For Jobs and Quests you end up being guided through procedurally generated hallways and chambers, all of them taking after one of a small selection of themes. The outside one, inside some dungeon, inside some cave, you get the idea. You go through and either collect items for your quest, talk to villagers, or just kill enemies.

Quests raise in difficulty very quickly, and will even require you upgrade your town before you can even access some of them. Jobs, meanwhile, are infinite, and will keep offering rewards, as long as you're willing to play the same mission type over and over.

Build 'em up

And yes, this is a town building game, as I mentioned. You start with a ruined town - literally smoking from fire and littered with, well, ruins. You'll be collecting materials from your adventures and as quest rewards, and putting those materials and gold into building new structures.

New homes for people, a smithy, an alchemist, a workshop, and many other buildings can be put in place. You can even craft decorations to place in various pre-allocated spots around the town.
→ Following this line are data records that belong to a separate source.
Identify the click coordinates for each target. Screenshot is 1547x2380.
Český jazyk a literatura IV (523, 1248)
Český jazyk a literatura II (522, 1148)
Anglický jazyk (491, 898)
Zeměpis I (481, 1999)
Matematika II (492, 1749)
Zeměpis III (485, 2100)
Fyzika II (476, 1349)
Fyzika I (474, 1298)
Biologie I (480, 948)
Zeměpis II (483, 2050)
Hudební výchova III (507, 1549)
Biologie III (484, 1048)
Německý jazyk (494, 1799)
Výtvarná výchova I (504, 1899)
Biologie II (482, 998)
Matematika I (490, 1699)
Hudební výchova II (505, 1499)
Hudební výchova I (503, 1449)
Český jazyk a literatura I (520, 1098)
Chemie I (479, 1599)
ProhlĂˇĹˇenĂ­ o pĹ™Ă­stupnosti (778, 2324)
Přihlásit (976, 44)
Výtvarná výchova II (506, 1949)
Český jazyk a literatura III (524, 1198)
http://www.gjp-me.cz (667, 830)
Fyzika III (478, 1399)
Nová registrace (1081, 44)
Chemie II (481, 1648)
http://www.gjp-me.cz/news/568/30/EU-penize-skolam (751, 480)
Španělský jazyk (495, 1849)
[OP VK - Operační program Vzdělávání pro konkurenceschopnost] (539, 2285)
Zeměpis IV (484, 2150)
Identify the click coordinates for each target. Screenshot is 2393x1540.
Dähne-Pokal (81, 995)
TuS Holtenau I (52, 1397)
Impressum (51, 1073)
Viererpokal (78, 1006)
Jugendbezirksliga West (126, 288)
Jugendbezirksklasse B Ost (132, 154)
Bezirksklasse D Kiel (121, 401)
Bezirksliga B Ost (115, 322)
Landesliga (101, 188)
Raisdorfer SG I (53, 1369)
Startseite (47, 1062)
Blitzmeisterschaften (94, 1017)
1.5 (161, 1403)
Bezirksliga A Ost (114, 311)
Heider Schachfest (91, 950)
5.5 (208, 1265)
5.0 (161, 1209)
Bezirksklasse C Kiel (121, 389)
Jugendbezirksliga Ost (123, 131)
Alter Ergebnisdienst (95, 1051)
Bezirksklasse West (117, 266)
It's fun to watch your town grow, but unfortunately, it feels so slow. Materials aren't the most common, and you'll likely find yourself overburdened with one material, while always having barely any of another.

The Elder Scrolls Blades

And this is where the game gets you. You'll need gems to replace missing materials - which is the easy, tempting, and costly way to do things.

Chests are another aspect of the game. You can put one chest at a time on an unlock countdown timer, with common chests taking five seconds, are rarer chests taking closer to six hours. You are discouraged from going on quests or jobs if you don't have room for more chests, which requires gems. You could open them faster, which requires gems.

Suddenly, you are being asked for gems almost constantly. The Elder Scrolls: Blades doesn't have much in the way of content, but all of the gameplay decisions that push you towards microtransactions are most certainly in place, and aimed squarely at anyone who dares make a few hours of progress.

You can, luckily, acquire gems rarely as drops from enemies, but it certainly offset how often you'll be asked for them.

Right now The Elder Scrolls: Blades is actually quite promising, but honestly, it needs a lot more content to justify such an aggressive microtransaction push while in early access.